Too big and too shy to be pretty. In the third grade she was already six inches taller than the other girls. Something was wrong with her. Why did God let her grow big? Why couldn't she be small and petite like Annie? Annie, with the red, brown shiny curls and blue eyes. Annie with the bouncy dresses and attentive friends, whose mother dropped her off with real meat sandwiches in her tiny white lunch sack.
“Annie, Annie”. Edith would repeat her name. It seemed to float - light and airy. It wrote so pretty on her paper. And her name was Edith Lu. It sounded awkward as she heard it roll off the tongue of her classmates. It was heavy to say, heavy to write. Uncle Harold called her “Yankee Lanky Lu”. Grandma Lucy said it angry. Her beautiful raven haired ma'am (also called Pearly) said it resignedly. Her adored brother, Robert, only screamed it, "get out of my way." Her fathers, there were eight, never spoke it.
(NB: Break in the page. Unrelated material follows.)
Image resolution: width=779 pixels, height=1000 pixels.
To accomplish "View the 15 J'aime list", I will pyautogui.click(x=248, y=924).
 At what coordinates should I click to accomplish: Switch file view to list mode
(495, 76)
Most little girls are tucked into bed with a book, or a song, or a prayer, and a hug. Edith was glad for the swallow of beer her ma'am gave her and Robert right before she hurried out the door to run the tavern next door. She didn’t mind the hurriedly made onion sandwiches, but was embarrassed by the large brown grocery bag she had to carry it in…too big for the sandwich, like Edith.
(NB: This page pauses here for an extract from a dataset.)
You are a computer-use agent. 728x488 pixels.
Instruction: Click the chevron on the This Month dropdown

Next to her curvy, full-lipped stylish ma'am Edith was an ugly duckling. She loved to slip into Pearly’s closet and wrap herself up in a pink lace layered party dress. Her Pearly ma’am was so beautiful in it. She knew others thought so, too, because there were always men coming and giving Pearly gifts. And her ma’am had the most up to date fashions. It never occurred to Edith to notice the scuffed shoes and outgrown dress she wore to school. After all, new clothes were for pretty girls.
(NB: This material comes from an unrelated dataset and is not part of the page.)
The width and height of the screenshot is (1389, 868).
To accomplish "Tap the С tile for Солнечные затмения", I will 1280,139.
Edith did not see the terrible World War II storm beginning to stretch over her sky. She could only feel the lightning word attacks and hear its thunderous message in her own darkened home.
Grandma Lucy should not have been in charge of the children when Pearly was gone, but who else was there? Grandma Lucy lived life with bigness...big head, big shoulders, big hands, big feet, big voice, and big anger. And she did not like to see the big little girl slinking around the house. She did not like clumsiness. She did not like coddling of big girls.
Edith's great grandmother was affectionately called "Grammy". She came to visit when Edith was eight. Grandma Lucy had made breakfast for her mother and granddaughter...a rare treat. Grammy reached over and began to butter and cut Edith's pancake for her. Of course, she was too big for this, but oh how hungry she was for this touch. "Grammy must think I am special," Edith thought. She observed that Grammy’s pancakes were sitting cold on her plate while she fussed over her's. Her fragile, cobbled heart began to smooth over with kind attention.
Grandma Lucy, horrified, questioned her petite mother, "What do you think you are doing?"
"Oh, nothing of any consequence," Grammy replied, "just giving a little lovin'." She chuckled and patted Edith's hand.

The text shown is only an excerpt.